【新千歳空港】旅行者増えても増便できない…「グラハン」不足が深刻化
コロナ前の賑わいが戻ってきた新千歳空港ですが、今大きなピンチに直面しています。
実は、大事な仕事の働き手が不足しているんです。
巨大な飛行機の下を歩いてくぐり抜け、みんなで離陸をお見送りをしたり、”新千歳空港の舞台裏”=荷さばき場で、熱心に説明を聞いたりしているのは、札幌市や空港周辺のマチから集まった高校生と保護者たち。
この「見学会」は、空港での仕事について知ってもらおうと、空港会社と業界団体が企画しました。
グラハン=グランドハンドリングとは、空港で行う地上での業務です。今、深刻な人手不足に直面している「グランドハンドリング」の現状を取材しました。
過去最多なのに増便できない
休日ともなると多くの旅行客でにぎわう新千歳空港。
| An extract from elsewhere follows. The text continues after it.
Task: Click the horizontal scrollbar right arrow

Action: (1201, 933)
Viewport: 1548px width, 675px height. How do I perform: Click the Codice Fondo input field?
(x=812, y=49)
コロナ禍前の姿が戻ってきました。
航空機をより多く発着させるためには、より多くの地上で働く「グランドハンドリング」の人材を確保しなければ、空港は機能しません。
2024年、日本に来た外国人旅行者は8月までに2401万人。
このペースで行くと、コロナ禍前の年間3188万人を超え、過去最多となりそうです。
しかし新千歳空港では、グランドハンドリングの人手不足で、外国の航空会社の新規就航や増便に対応できない影響が出ています。
高校生たちにPR
問題の解消に向けて企画されたのが、高校生の「お仕事見学会」です。
高校生が、離陸直前の飛行機周辺での作業を見学。
誘導路へ飛行機を押していくトーイングカーにも試乗しました。
一口に「グランドハンドリング」といっても職種は様々。
飛行機を誘導したり、荷物を積み込んだりする「ランプハンドリング」。
飛行ルートの確認や、貨物の重量バランスを管理する「オペレーション」。
空港カウンターで利用客に対応する「旅客ハンドリング」などなど。
コロナ禍で航空需要が落ち込んだ時期には、多くのグランドハンドリングのスタッフが職場を離れました。
再び人材を確保しなければならないと、2023年に事業者がつくる「空港グランドハンドリング協会」が設立されました。
見学会などのPR活動とともに、グランドハンドリングの待遇改善にも取り組み始めています。
協会の曽原倫太郎執行理事は「まずは労働条件」が大事と話します。
グランドハンドリングの平均年収は約434万円(前年比+20%)だといいます。
「しっかり航空会社からいただく委託料の引き上げを図りながら、従業員への還元を増やしていく」
「育児を抱えている女性も増えているのでさまざまな工夫をしながら長く働いて活躍できる環境を今つくっている」
JALとANAで資格の相互承認をしたり、作業車両に自動運転やリモコン操作を導入したりと、作業の効率化も図り、「空の安全」を下支えしています。
文:HBC報道部
編集:Sitakke編集部あい
※掲載の内容は「今日ドキッ!」放送時(2024年10月23日)の情報に基づきます。